Kadang, orangtua Rosa menggunakan adik Rosa sebagai alasan. Mengingat sang adik masih sekolah. Tapi itu tak lantas membuat Rosa mengirim uang ke orangtuanya.
Rosa punya dua kartu ATM. Diam-diam dia memberikan salah satunya untuk sang adik. Melalui kartu ATM tersebut, Rosa kerap mengirim beberapa uang untuk tambah-tambahan jajan sang adik. Syaratnya: pokoknya jangan sampai bilang ke orangtua mereka.
“Karena aku tahu adikku juga bernasib sama denganku. Jadi aku mencoba kasih sebisaku,” ujar Rosa.
Saat menceritakan hal ini pada teman-temannya, Rosa mendapat teguran. Menganggap seharusnya Rosa tak begitu. Sebab, jika kondisi orangtua memang benar-benar tidak mampu, masa mau dipaksakan? Justru ini kesempatan Rosa untuk memberi kecukupan pada orangtuanya. Tapi masalah yang Rosa hadapi dengan orangtuanya ternyata tidak sebatas itu.
Bapak pemalas, sementara ibu memakluminya
Inilah bagian yang tak Rosa ceritakan pada teman-temannya.
Kata Rosa, bapaknya ternyata pemalas. Sejak dulu pemalas. Hanya seminggu kerja, lalu berhenti karena merasa capek, tak cocok dengan bosnya, dan sekian alasan lain. Bapaknya lebih suka grudak-gruduk di warung kopi: main catur sampai larut malam, bangun kesiangan langsung minta kopi dan sarapan.
Dalam sebulan, bisa dihitung berapa kali dia tampak bekerja. Dan bukan karena tak ada kerjaan, tapi memang karena malas saja.
Saat hendak berangkat kuliah dengan bekal beasiswa S1 KIP Kuliah itu, Rosa sebenarnya sudah menegur ibunya agar sang ibu tak segan-segan mendorong bapak Rosa lebih biat bekerja.

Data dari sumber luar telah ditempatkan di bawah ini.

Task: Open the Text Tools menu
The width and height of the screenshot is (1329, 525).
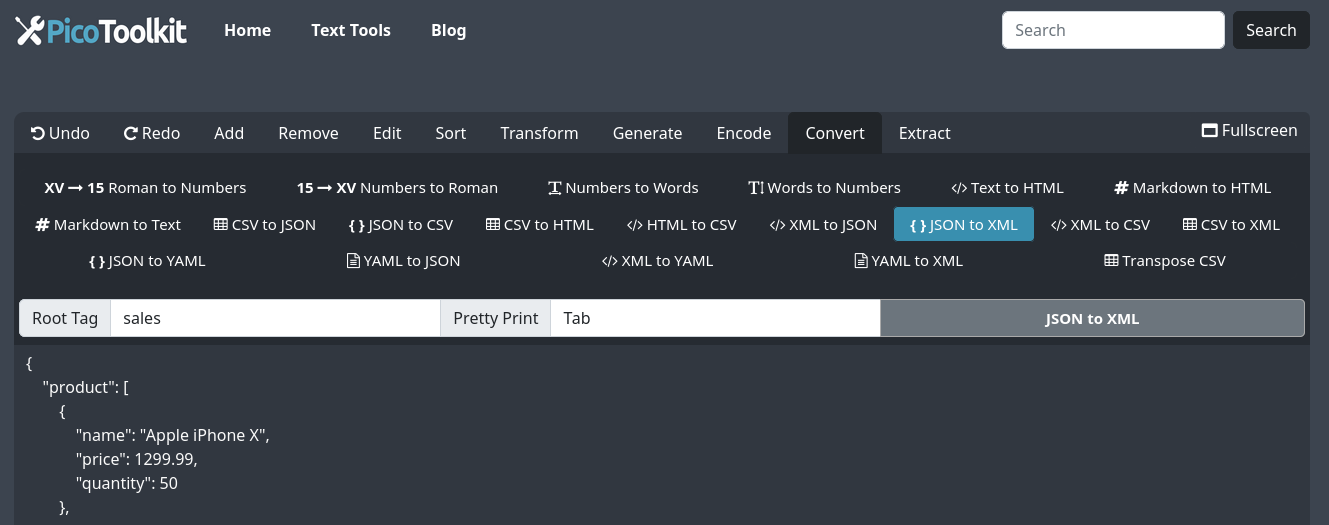Action: click(350, 30)
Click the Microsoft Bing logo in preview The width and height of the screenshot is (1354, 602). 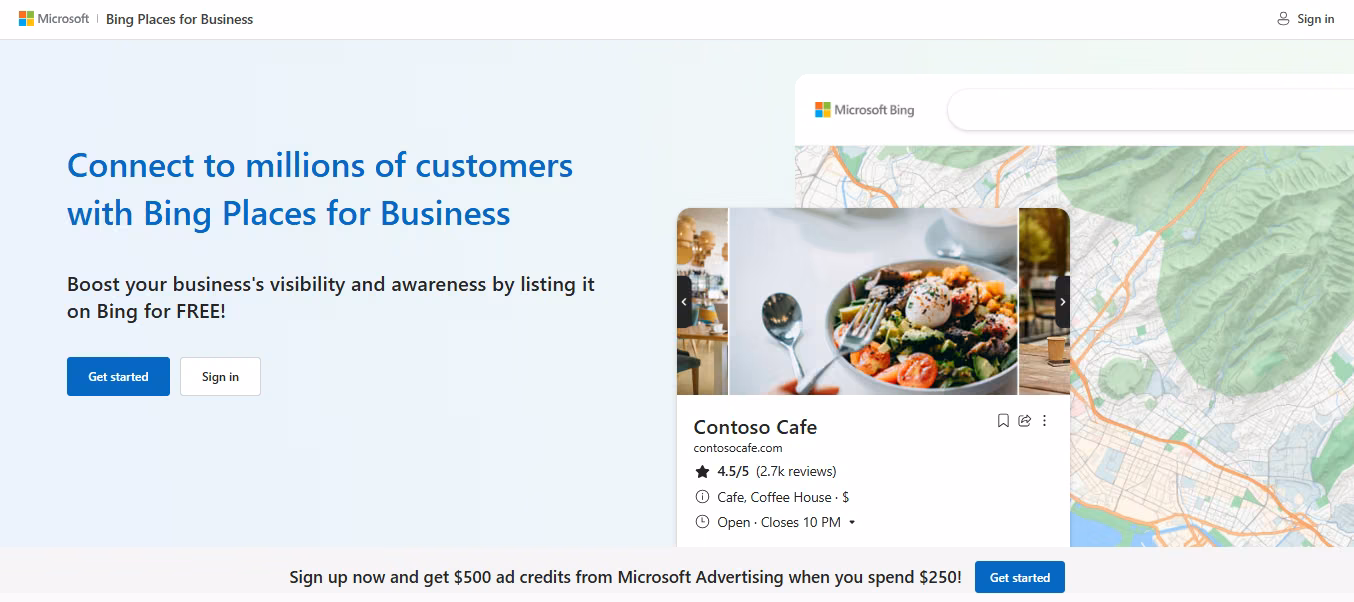865,110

“Aku bisa kuliah karena beasiswa KIP Kuliah. Kalau adikku nanti punya keinginan S1, iya kalau dapat beasiswa juga, kalau nggak, masa nggak bisa lanjut kuliah dengan alasan nggak ada biaya? Sementara laki-kaki yang bertanggungjawab mencari biaya malah malas-malasan,” keluh Rosa.
Tapi ibu Rosa terlalu memaklumi sang suami. Bahkan cenderung membelanya. Itu membuat Rosa muak. Karena itulah kenapa tiap ibunya menelepon minta hutangan uang, Rosa akan menolak mentah-mentah. Sampai ibunya sampai menuding Rosa tega “menelantarkan” orangtua. Tapi Rosa memilih tutup kuping, sepanjang bapak-ibunya tidak mau sama-sama sadar dan berbenah.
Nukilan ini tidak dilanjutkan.